I am pleased that we have started using these new cards, and that within eight years all the old Border Crossing Cards will be replaced by the new ones. Yes, inspector training is needed, and so are those mechanical card readers that are being installed in the ports of entry.

My basic point is that our government – and this country, generally – is all too eager to believe that new mechanical tools (or toys for adult males, as my wife sees it) can solve all problems. And because these tools are sexy, we devote an undue amount of time and money to them while ignoring less glamorous approaches to the same problems. Further, in this instance, because of these factors, we often tend to lose track of the fact that the overwhelming majority of the illegal alien population cannot be headed off with new and better cards.

The new report also reminded me of a study I designed for the immigration service back in 1976 that attacked the same problem. INS had a new commissioner then, Gen. Leonard Chapman, and the then-fledgling in-house INS think tank was led by Ed Scott, a protégé of the crusading Attorney General Elliott Richardson. At the time I was just about the only consultant in town working on illegal alien issues and I was invited to design a research program for the agency. One part of it, perhaps the best part, dealt with the problem of fraudulent entrants.

We started with the notion that INS would conduct a massive survey of people coming through the ports of entry, both along the Mexican border and at some of the larger airports. INS was willing to assign two teams of four volunteer inspectors each to work for months on the project. The objectives: 1) to see how many more fraudulent entrants would be detected if the inspectors did not have time pressures, and 2) to see what kinds of illicit activity they found in the process.

At first we (like GAO decades later) were fixated on fraudulent documents; we soon learned from early field trips to the border that while bad documents were sometimes a problem, what was much more of a challenge was the pattern of aliens lying to the U.S. government about who they were and what they were up to. So we re-designed the study to look at both group three applicants for admission (as defined above) and well as group four, the fraudulent card-users.

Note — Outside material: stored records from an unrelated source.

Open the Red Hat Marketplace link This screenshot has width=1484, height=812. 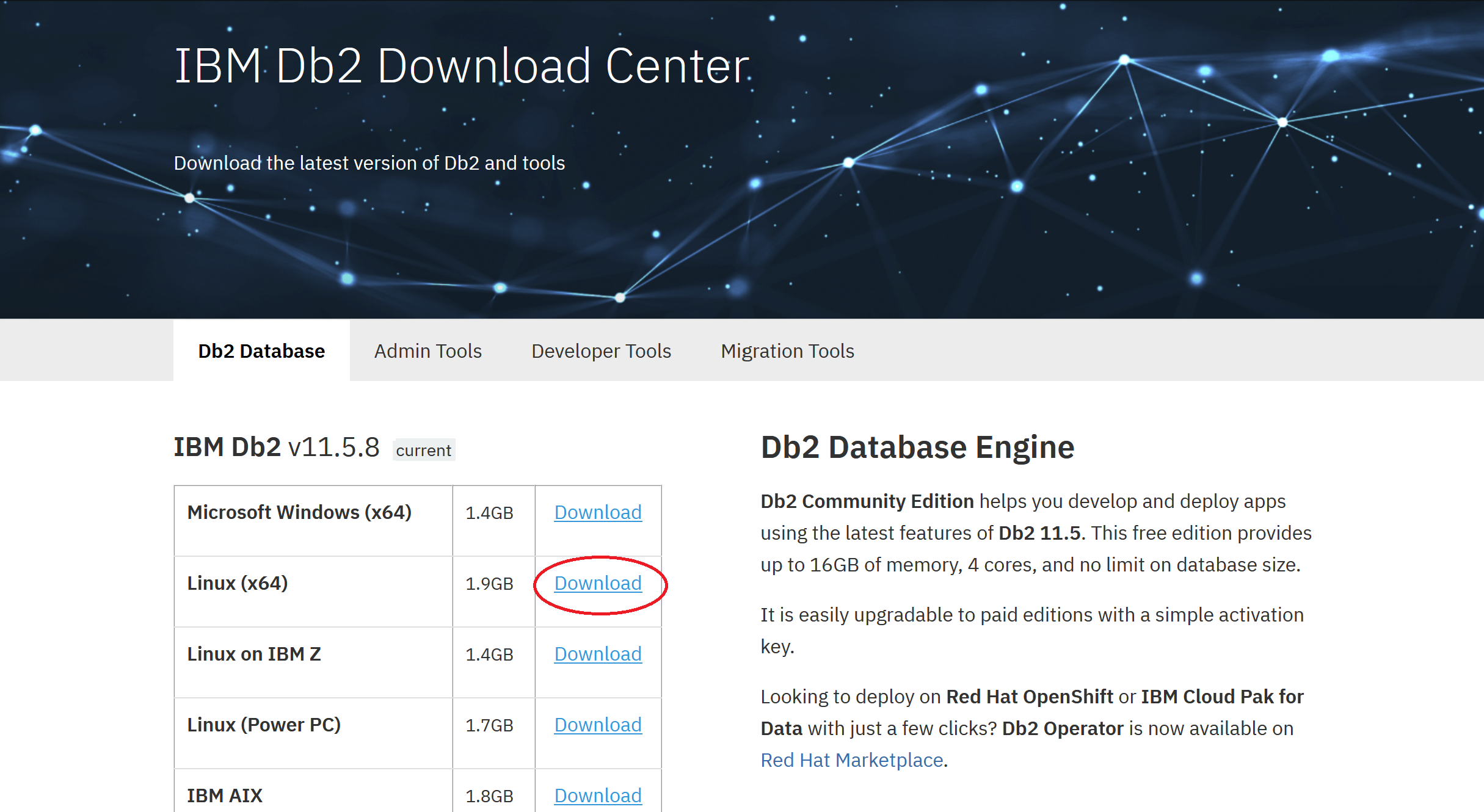point(851,759)
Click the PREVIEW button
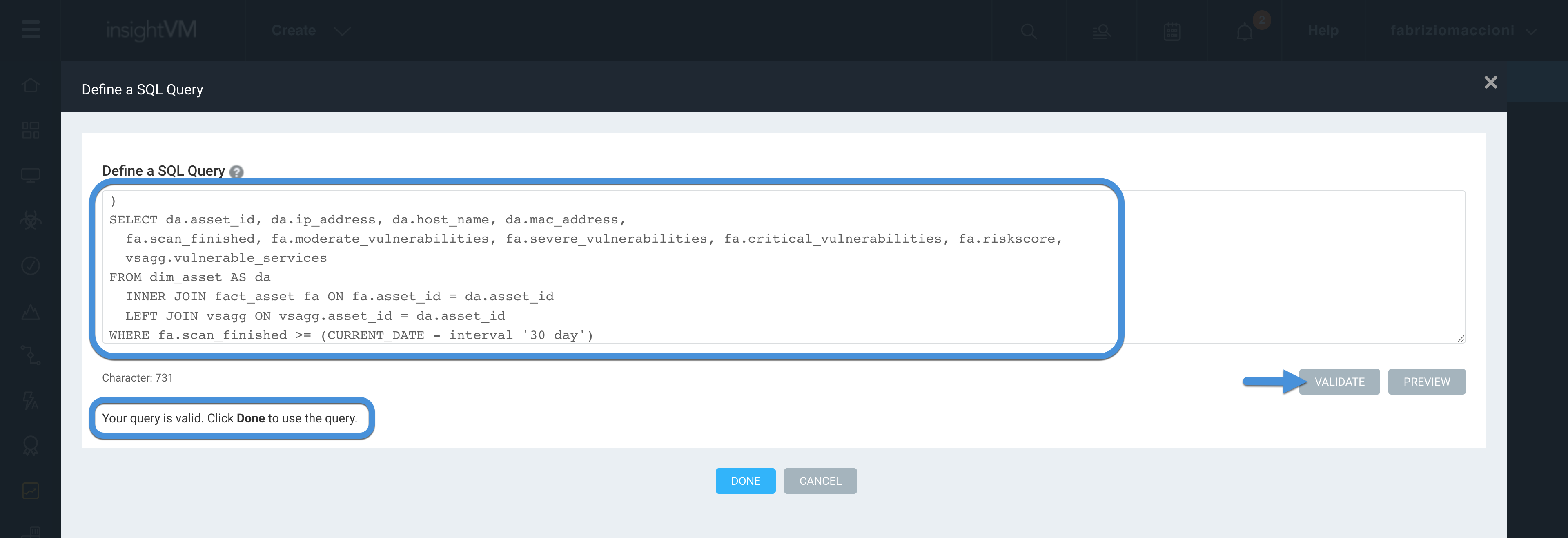 (1427, 382)
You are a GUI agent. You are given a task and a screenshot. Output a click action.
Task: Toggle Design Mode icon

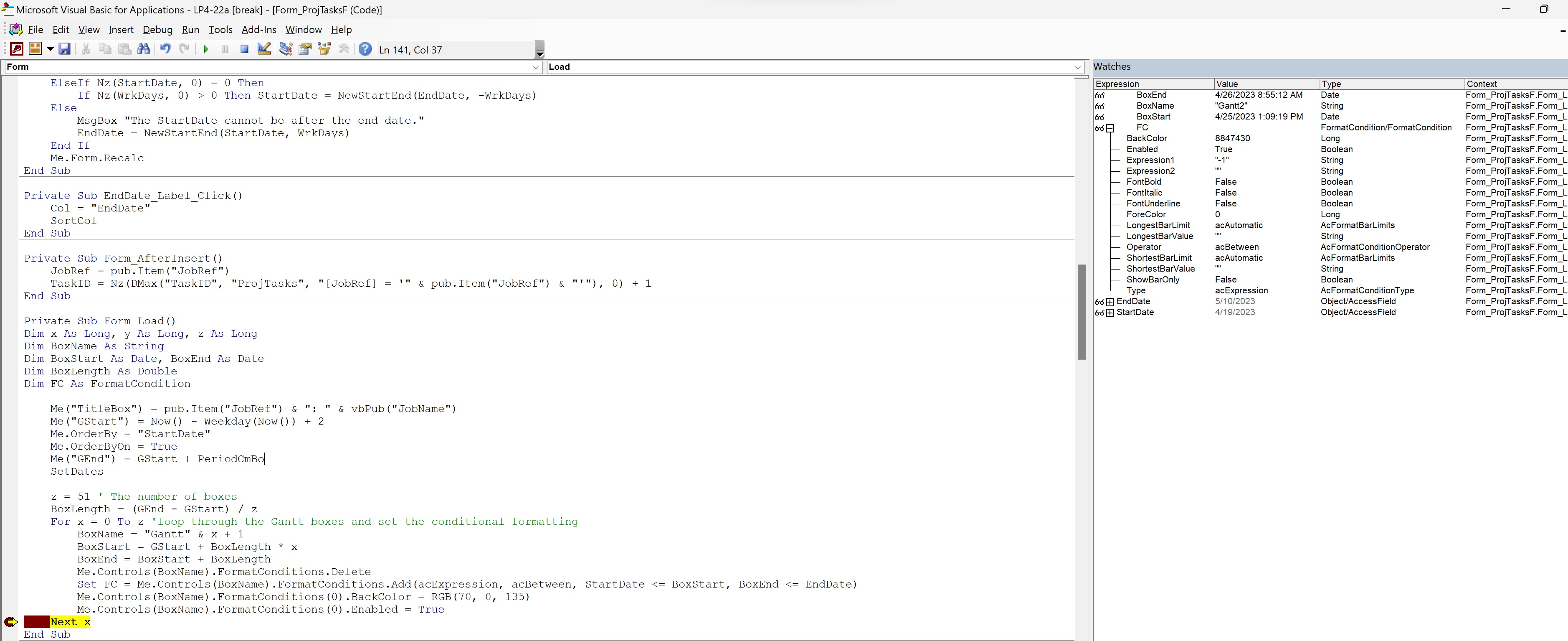263,49
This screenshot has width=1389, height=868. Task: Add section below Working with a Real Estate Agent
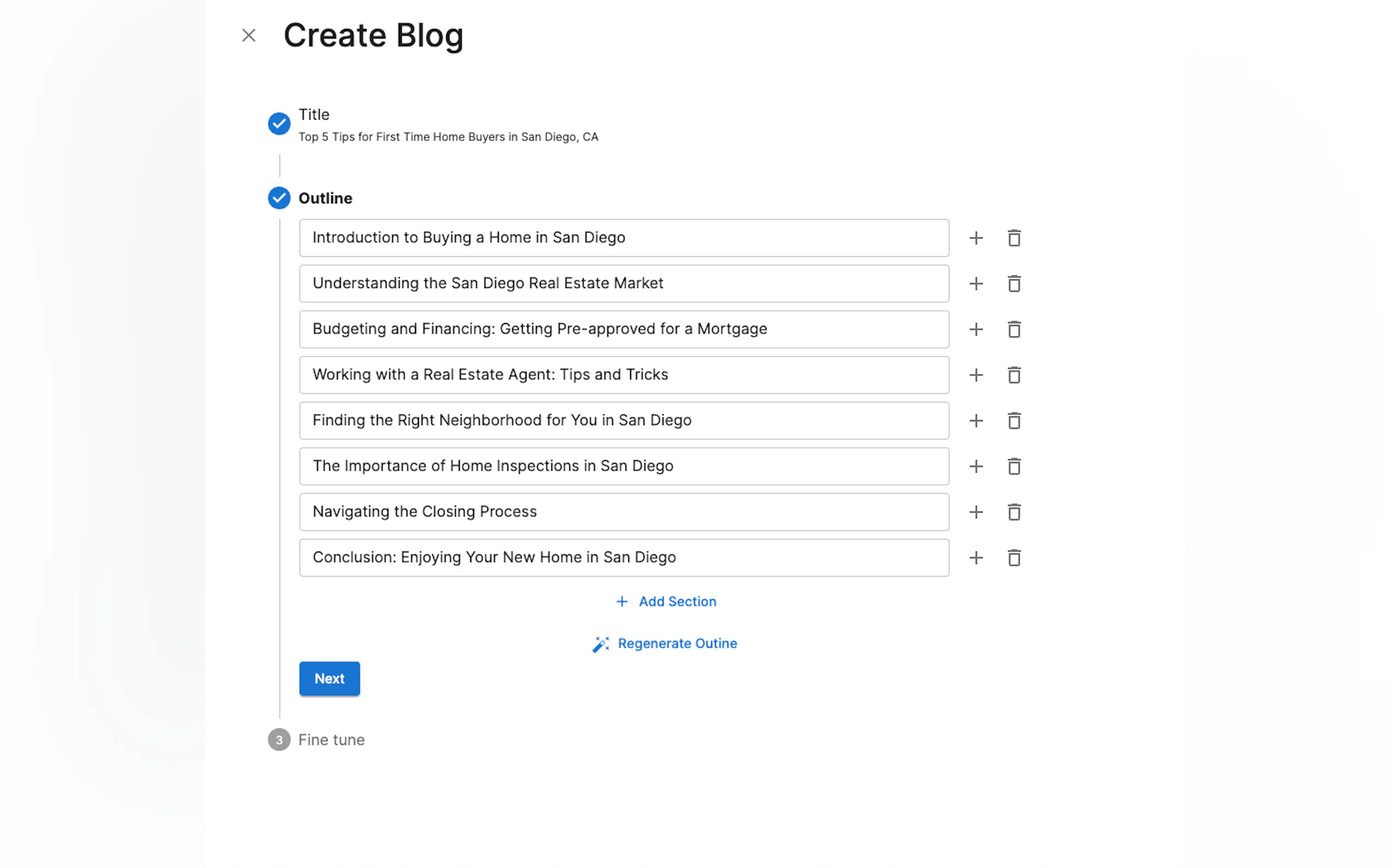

I remain impressed at the resources that INS was willing to devote to the study both in terms of people and in executive support. The study disrupted a lot of existing arrangements.

The eight inspectors traveled all over the country and, using random sampling techniques, inspected nearly a quarter of a million travelers, both citizens and aliens. Free of time pressures (and probably somewhat hyped by the assignment), they identified 12 to14 times as many male fide applicants as one would expect from reading INS workload statistics.

In other words, if you really want to cut down on illegal entrants through the ports, you need to hire a whole bunch of additional inspectors.

The eight inspectors found more problems at the border-crossing points (709) than in the airports (184); a small majority of the male fide entrants at the border were women, whereas men were (and are) much more likely than women to be picked up as EWIs.

Of the abuses identified at the border, the pattern went like this:

345 misuse of Border Crossing Cards, usually by an admission of illegal work.
166 imposters, mostly using BCCs.
123 fraudulent claims to citizenship status, many verbal. U.S. citizens now need documents.
55 altered documents, mostly at the western end of the border.
20 counterfeits, again, mostly at the western end of the border, near Tijuana.

The recent GAO report also reported more imposters identified nation-wide (12,531) during 2009 than counterfeit/altered documents (999). It did not measure the other two kinds of fraud.

In the old INS study fully two-thirds of the cases that were broken were such that even the fanciest document would be of no help.